CTE calls its technology “lateral hydraulic drilling” or LHD. It relies upon patents developed in the 1990’s by Carl Landers (US Patent #5413184, 5853056, and 6125949). In its SEC filings, CTE references the Landers patents as its “Base Patents.” The Landers patents were also used and promoted by Blast Energy Services, Inc. (OTC: BESV $0.04), f/k/a Verdisys, Inc., and Maxim TEP, Inc., which is now known as Conquest Petroleum, Inc. (Pink Sheets: CQPT $0.065).
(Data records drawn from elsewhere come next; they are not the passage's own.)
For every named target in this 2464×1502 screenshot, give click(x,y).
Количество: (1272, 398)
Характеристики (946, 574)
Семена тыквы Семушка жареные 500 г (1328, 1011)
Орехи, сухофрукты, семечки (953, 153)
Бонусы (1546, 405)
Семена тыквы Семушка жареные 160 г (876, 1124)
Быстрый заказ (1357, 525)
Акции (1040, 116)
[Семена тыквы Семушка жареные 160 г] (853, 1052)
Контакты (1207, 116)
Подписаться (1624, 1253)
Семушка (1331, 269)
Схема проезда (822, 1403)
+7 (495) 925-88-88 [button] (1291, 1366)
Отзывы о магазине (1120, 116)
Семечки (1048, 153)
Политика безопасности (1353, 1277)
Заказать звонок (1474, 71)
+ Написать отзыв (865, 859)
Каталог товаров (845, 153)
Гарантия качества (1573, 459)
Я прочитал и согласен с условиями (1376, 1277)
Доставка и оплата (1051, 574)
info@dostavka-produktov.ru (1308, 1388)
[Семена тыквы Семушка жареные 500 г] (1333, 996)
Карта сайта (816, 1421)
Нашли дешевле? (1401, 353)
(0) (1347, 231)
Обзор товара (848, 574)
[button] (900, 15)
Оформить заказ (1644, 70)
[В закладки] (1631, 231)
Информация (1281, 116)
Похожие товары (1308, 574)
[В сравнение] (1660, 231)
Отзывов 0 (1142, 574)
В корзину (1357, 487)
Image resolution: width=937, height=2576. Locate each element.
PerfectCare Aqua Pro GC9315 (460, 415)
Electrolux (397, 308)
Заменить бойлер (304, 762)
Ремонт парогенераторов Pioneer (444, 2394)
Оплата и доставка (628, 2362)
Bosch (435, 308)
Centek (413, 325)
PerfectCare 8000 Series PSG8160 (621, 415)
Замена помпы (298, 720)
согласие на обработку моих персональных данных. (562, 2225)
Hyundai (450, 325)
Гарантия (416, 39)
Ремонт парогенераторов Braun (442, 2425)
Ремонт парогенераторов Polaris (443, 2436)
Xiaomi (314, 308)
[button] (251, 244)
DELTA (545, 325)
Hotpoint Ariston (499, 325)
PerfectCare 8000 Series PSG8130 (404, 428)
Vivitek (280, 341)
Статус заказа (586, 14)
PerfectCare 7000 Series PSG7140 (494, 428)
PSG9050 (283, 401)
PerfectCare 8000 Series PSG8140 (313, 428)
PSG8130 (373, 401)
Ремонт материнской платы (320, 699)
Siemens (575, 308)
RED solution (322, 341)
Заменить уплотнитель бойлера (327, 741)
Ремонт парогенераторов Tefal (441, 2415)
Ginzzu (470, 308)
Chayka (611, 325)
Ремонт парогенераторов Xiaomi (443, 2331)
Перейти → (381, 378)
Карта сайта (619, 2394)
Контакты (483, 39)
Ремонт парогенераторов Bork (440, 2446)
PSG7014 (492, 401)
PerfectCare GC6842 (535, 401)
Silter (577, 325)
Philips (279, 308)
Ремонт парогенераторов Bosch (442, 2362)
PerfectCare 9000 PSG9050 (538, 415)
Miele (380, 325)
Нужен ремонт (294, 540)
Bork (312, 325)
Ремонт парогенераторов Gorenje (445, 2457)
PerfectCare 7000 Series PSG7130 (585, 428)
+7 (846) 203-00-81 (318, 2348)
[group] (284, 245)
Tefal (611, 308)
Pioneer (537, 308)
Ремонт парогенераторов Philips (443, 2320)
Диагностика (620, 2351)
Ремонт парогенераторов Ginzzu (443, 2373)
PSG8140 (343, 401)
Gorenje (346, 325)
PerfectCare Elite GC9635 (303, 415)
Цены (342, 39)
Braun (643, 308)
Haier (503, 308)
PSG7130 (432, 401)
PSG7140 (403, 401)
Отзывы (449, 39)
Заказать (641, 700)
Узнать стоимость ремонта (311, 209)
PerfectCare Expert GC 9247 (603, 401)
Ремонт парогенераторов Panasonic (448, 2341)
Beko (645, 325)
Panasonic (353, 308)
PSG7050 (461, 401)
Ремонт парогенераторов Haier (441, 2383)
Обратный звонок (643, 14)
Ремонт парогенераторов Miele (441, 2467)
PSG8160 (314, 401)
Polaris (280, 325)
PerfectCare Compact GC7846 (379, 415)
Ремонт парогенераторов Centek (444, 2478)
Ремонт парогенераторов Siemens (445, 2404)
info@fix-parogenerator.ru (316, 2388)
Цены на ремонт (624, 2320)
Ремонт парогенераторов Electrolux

The SEC brought an action against Blast Energy in 2006 for securities fraud related to Blast’s promotion of its technology based on the Landers patents.
The SEC stated that Blast Energy made misleading disclosures and false revenue claims and promoted the Landers patents as “a leading technology,” when it was in fact only a “prototype.” The SEC also noted that the patents’ license “became available after the entity attempting to commercially deploy the technology dissolved in bankruptcy, and no established oil and gas companies bid for the technology.” Blast Energy, two of its officers, and one director all settled charges with the SEC. To see SEC’s litigation on this matter, click here and here. Blast Energy’s CEO Daniel Williams was permanently prohibited from acting as an officer or director of a public company. The fact that this patent has been related to fraudulent companies in the past and is now associated with CTE, and that CTE is also purported to use the above patent should concern investors.

Blast Energy bought a license to use the Landers patents for $2.75 million in 2003, and by 2005, Blast had apparently abandoned the lateral drilling services business, and sold its Landers-patents license to Maxim TEP for $1.3 million in 2005. Maxim not only licensed the Landers patents, but Maxim bought the patents outright from Landers himself in 2006 for $4.75 million. Within three years, however, the supposed value of the patents apparently declined dramatically. Maxim sold the patents in 2009 for only $250,000. To see a chart analyzing the transfer of the patent click here.

Industry surveys show that no major oil services firm uses the Landers technology. In fact, the technology is used only by a few small, private companies. (See Maple Group Presentation).